# Brake light and Battery light,,,,,



## Guest (Jul 17, 2002)

My wifes 92 sentra has the brake and battery light coming on at the same time. I checked the brake system and all is fine. the alt is showing 13 to 14 volts at 2k. whats up? I have been told to go to you guys? They say you are the best. Help me get the little womans car where she isn"t freekin out on me thinking she'll get stranded somewhere. Thanks in advance. allanova 
65 nova wagon
92 nissan sentra
2 dogs


----------



## Black200SXSER (Apr 30, 2002)

More than likely, the diode going in the alternator..dont go cheap.get a Nissan one from the dealer..TRUST me on this.

autozone and checker type alternators are shit...


----------



## dho (May 15, 2002)

I agree fully! I've been through 19 alternaters! About 12 of them or so were through Autozone. A some others were high amp alternaters and 1 Nissan, and the other is from O'Reilly Auto Parts. I'm having problems with this O'Reilly Alternater. It's weird, at night time, with lights on the voltage will drop to 12.9 and it'll have just the battery light fade in and out when you go past 3,000rpm or 4,000rpm.


----------



## Guest (Jul 18, 2002)

*new alt, lights out,,,,*

I replaced the alt. with one from NAPA and the lights went out. ? How come the brake light and the battery light both came on? 
thanks allanova


----------



## Black200SXSER (Apr 30, 2002)

it is a factory "warning" system...but, Im gonna go ahead and say I told you so now.then I wont have to later...

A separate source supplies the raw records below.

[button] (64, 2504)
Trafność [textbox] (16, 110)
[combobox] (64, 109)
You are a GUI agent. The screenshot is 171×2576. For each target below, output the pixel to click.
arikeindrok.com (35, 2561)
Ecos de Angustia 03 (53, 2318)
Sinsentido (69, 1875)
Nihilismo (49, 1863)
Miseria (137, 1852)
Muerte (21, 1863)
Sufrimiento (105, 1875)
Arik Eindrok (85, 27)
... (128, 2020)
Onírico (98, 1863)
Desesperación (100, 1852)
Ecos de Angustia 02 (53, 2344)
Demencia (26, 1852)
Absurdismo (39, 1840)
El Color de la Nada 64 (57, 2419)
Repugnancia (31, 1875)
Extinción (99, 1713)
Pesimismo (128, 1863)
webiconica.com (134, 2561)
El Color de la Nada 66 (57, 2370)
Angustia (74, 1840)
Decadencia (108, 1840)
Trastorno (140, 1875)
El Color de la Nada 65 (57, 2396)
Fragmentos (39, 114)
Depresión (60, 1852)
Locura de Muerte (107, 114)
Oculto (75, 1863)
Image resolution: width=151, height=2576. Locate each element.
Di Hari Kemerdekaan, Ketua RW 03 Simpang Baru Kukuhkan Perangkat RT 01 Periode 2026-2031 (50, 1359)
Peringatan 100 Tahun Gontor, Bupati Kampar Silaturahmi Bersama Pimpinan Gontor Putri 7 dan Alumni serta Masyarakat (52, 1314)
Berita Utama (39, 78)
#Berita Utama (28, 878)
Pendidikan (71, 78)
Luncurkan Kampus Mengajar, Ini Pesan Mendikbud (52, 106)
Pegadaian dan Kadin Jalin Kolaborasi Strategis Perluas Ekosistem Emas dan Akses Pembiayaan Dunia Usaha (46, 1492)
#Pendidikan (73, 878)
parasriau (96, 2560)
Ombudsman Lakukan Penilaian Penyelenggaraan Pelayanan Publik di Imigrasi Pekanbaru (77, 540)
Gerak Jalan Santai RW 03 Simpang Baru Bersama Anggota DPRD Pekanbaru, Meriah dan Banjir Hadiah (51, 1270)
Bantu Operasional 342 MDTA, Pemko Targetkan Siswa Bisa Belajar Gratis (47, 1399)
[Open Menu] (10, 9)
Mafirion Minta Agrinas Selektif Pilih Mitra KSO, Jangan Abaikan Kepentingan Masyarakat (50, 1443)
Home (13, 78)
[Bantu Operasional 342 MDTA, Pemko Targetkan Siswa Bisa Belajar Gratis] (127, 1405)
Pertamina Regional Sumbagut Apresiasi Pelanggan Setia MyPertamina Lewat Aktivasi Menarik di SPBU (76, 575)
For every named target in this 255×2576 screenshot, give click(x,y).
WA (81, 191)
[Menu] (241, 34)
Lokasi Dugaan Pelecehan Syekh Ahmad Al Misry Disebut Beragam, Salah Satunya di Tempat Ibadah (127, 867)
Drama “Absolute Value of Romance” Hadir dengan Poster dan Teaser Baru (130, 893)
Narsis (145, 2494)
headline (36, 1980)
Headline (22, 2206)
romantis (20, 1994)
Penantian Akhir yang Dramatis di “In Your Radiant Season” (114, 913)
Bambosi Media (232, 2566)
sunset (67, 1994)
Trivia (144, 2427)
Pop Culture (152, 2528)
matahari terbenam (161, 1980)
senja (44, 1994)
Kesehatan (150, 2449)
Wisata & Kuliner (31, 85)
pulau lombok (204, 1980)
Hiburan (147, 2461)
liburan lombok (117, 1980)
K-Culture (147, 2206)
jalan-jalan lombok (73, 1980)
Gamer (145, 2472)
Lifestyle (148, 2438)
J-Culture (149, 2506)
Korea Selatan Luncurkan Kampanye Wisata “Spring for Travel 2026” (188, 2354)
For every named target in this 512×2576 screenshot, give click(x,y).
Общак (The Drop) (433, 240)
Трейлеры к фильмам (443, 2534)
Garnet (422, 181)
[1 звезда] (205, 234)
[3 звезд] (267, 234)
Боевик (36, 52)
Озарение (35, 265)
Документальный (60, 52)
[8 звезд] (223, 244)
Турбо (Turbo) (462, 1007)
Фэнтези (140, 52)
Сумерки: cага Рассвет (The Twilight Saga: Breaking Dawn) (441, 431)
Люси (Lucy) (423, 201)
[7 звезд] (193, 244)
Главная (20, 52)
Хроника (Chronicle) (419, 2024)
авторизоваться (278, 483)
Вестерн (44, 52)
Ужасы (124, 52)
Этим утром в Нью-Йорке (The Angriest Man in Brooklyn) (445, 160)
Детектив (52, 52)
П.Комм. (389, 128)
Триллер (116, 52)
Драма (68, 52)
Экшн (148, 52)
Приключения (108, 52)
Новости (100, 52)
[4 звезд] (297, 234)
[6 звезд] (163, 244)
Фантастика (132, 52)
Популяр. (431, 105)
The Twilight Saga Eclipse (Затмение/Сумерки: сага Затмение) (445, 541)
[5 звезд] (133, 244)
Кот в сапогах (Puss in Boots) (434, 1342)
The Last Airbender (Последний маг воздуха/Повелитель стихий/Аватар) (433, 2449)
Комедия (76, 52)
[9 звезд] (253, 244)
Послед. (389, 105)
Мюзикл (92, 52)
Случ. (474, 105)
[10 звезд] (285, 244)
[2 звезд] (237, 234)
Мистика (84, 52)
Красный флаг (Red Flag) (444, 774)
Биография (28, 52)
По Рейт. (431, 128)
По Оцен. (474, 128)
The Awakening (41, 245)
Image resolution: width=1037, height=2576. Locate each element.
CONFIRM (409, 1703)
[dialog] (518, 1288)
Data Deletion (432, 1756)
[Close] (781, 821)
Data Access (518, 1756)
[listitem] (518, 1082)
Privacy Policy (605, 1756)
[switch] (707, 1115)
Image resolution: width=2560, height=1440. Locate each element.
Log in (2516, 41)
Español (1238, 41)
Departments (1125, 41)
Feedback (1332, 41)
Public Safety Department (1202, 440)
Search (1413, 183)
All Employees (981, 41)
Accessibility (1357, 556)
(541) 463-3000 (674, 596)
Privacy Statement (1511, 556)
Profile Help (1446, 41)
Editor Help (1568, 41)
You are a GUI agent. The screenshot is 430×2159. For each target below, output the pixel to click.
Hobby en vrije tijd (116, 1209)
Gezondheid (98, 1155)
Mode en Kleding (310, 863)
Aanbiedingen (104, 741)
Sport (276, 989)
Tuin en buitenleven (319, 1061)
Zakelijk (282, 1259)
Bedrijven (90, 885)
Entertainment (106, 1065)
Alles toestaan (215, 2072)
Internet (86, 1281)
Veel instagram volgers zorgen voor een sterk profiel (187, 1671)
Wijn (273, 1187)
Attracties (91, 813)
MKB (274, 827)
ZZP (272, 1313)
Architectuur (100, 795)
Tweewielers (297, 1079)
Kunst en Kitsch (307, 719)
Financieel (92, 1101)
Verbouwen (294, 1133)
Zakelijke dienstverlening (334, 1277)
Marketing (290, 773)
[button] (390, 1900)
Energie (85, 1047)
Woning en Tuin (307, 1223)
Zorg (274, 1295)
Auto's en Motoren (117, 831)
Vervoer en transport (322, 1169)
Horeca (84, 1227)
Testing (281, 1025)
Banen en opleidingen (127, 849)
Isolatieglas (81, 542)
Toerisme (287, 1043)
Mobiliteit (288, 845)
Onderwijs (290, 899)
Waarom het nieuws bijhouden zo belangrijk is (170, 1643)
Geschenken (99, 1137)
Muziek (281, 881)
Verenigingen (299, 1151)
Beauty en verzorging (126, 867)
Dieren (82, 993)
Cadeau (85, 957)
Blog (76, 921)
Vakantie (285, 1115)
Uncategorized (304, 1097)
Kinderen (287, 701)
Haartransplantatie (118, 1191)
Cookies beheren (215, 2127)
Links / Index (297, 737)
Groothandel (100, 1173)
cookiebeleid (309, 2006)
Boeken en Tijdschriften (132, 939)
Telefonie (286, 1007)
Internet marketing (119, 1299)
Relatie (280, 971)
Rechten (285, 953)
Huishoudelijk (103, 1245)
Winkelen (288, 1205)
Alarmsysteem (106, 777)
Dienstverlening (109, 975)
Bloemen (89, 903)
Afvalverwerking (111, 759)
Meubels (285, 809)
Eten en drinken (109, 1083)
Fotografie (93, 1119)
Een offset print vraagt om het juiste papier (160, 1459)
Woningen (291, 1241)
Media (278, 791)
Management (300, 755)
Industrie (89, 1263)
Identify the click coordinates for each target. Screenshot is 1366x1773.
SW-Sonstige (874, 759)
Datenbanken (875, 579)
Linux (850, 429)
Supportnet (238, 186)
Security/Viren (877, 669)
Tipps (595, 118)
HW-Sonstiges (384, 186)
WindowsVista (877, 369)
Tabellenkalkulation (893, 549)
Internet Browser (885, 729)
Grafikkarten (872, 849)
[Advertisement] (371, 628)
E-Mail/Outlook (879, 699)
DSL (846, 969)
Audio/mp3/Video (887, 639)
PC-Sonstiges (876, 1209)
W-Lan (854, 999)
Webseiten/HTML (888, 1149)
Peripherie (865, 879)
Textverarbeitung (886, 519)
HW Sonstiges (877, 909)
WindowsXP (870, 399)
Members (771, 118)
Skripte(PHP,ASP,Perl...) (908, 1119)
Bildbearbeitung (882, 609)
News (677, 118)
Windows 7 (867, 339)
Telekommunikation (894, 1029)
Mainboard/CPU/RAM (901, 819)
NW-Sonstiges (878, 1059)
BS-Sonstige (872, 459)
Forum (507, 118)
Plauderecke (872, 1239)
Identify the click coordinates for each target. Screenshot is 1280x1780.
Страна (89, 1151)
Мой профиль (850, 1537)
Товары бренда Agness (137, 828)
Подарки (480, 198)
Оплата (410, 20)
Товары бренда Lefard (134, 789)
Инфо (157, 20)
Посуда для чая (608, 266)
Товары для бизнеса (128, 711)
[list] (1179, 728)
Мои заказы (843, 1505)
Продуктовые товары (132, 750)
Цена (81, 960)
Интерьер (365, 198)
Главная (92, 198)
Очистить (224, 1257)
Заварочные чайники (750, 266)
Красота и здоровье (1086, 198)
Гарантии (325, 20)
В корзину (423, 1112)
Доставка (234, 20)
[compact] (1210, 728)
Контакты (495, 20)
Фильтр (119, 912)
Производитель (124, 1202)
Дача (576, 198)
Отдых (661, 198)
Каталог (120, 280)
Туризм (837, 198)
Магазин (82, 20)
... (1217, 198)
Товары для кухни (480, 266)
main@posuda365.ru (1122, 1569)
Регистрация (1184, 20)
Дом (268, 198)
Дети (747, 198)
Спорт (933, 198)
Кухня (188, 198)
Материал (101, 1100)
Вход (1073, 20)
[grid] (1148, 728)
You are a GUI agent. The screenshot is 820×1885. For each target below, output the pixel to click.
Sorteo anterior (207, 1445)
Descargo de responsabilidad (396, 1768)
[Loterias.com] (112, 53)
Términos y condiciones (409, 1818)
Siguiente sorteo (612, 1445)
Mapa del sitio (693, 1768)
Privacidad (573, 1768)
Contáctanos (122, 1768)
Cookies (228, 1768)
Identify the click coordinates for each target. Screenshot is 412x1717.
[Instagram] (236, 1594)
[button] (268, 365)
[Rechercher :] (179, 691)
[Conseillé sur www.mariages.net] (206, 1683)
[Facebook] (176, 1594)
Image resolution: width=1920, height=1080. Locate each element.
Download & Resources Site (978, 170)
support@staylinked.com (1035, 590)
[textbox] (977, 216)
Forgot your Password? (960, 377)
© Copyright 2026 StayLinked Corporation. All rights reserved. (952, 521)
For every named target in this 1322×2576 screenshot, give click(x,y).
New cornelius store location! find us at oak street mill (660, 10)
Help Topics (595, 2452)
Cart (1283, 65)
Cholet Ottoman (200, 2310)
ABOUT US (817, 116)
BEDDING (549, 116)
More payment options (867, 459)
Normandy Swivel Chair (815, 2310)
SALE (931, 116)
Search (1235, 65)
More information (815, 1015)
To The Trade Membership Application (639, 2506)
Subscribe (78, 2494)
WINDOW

although..I havent heard of mutiple Napa Alts going south like the other rebuilds.but Im sure it will..sorry


----------



## Fast91SER (Jul 2, 2002)

dho said:


> *I've been through 19 alternaters!*


Thats not a good thing.  

19 alternators? Sounds like you have a serious electrical problem. I had something similar with my starter. I went through about 4 of them then finally got it fixed. Still on my original alternator though.


----------



## Black200SXSER (Apr 30, 2002)

it's all about what alternator you buy.....


----------



## dho (May 15, 2002)

Yes, I agree it depends on what alternater you buy. I'm going to try to get my starter with a different company than Autozone. I'm currently having issues once every week or so with the car not starting. First law in my book, no autozone replacements for electrical parts. Second law, get nissan quality parts. (Unless it's performance stuff.)

Anyone know how to make the SR20DE Alternater fit onto the GA16DE? I heard from some alternater shops that these are interchangeable with little modifications. Is there an engineer out there that can sell brackets for us GA guys? I'd be willing to buy one, it's worth the money. (not too much though, still gotta pay for gas money & food  )

I read heard that the SR's alternaters put out 10-30 amps more power than the GA depending on the actual unit. That would give me a little bit of head room for nighttime. With all the accessories on at idle (night), the voltage drops to 12.6-12.8. With all the acessories off at idle (day), the voltage stays between 14.4-15.5.


----------